----- Exercise materials
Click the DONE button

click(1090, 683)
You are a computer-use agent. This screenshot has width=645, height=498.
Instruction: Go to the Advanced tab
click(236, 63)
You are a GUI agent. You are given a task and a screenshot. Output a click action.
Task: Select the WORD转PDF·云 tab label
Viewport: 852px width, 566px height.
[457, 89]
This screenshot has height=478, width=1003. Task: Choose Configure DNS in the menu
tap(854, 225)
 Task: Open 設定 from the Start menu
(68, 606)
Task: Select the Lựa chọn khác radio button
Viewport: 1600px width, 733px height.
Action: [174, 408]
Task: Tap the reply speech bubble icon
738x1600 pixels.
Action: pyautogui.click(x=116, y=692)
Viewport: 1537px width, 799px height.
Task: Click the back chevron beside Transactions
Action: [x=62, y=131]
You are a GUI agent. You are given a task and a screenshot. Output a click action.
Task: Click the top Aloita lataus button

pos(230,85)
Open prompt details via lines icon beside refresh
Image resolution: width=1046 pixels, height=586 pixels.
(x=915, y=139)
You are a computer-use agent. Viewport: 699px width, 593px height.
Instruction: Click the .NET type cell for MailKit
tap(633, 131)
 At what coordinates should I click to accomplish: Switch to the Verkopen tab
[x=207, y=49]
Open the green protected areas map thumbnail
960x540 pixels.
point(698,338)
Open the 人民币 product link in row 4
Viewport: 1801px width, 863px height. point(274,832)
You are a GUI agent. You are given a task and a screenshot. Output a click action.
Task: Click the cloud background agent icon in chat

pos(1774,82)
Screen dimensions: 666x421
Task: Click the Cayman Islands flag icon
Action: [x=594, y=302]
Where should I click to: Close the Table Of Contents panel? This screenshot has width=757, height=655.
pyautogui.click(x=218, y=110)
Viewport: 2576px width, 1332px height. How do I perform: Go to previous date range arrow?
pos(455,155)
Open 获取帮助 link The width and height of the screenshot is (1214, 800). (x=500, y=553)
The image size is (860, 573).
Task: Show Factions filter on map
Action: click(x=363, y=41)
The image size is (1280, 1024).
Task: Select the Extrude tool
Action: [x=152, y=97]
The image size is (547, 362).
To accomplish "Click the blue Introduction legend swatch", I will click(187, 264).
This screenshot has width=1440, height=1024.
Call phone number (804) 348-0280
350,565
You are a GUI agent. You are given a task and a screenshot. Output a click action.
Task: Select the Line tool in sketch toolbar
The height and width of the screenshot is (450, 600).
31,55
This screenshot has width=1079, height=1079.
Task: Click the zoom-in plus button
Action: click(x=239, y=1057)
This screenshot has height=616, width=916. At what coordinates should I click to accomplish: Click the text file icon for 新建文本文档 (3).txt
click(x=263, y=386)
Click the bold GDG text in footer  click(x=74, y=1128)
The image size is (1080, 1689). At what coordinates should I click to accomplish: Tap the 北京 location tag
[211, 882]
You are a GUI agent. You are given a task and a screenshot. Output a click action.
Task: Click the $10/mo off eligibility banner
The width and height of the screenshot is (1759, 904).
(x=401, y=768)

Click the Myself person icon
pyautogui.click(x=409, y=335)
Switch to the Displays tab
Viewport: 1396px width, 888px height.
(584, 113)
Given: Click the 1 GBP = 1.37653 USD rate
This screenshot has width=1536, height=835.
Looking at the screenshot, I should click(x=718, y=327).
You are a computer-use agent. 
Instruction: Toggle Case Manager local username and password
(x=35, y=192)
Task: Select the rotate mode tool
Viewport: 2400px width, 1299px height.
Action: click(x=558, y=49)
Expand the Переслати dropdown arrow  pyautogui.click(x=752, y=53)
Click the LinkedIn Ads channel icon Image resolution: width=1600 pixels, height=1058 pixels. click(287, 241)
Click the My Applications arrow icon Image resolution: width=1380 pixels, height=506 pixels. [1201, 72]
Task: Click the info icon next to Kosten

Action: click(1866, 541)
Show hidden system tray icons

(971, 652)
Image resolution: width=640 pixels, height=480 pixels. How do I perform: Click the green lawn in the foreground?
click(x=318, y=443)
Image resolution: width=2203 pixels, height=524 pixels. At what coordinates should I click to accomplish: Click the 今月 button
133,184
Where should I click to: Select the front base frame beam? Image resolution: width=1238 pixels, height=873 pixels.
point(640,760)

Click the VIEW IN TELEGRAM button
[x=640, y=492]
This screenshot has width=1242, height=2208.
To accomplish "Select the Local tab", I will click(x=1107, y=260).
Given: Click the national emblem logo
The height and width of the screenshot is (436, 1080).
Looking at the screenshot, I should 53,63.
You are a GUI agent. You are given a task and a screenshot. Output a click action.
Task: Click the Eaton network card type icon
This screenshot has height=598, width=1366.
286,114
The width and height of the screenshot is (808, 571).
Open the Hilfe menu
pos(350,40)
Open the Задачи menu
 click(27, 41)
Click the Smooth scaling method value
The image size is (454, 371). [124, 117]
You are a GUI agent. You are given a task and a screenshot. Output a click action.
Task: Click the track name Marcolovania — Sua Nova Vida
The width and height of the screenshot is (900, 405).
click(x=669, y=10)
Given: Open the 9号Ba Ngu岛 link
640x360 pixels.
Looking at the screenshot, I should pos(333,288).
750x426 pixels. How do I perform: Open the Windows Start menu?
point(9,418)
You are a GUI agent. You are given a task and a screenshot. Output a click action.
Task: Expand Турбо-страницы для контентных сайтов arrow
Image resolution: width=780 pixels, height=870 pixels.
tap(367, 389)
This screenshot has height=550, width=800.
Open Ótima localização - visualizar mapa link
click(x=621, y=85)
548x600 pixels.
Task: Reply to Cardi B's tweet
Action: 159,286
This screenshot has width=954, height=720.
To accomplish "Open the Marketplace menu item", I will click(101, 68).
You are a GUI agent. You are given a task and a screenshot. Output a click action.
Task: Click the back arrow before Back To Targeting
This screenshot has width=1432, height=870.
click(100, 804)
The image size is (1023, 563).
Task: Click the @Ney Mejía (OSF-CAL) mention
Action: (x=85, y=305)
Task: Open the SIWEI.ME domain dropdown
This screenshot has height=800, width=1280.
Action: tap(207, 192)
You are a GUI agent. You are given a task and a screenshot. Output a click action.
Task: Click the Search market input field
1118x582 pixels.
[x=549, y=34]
----------
- [Your task]: Retype the lines from the first one down to the line that contains "Action: [174, 408]", including both, with no changes.

- [Response to this exercise]:
Click the DONE button

click(1090, 683)
You are a computer-use agent. This screenshot has width=645, height=498.
Instruction: Go to the Advanced tab
click(236, 63)
You are a GUI agent. You are given a task and a screenshot. Output a click action.
Task: Select the WORD转PDF·云 tab label
Viewport: 852px width, 566px height.
[457, 89]
This screenshot has height=478, width=1003. Task: Choose Configure DNS in the menu
tap(854, 225)
 Task: Open 設定 from the Start menu
(68, 606)
Task: Select the Lựa chọn khác radio button
Viewport: 1600px width, 733px height.
Action: [174, 408]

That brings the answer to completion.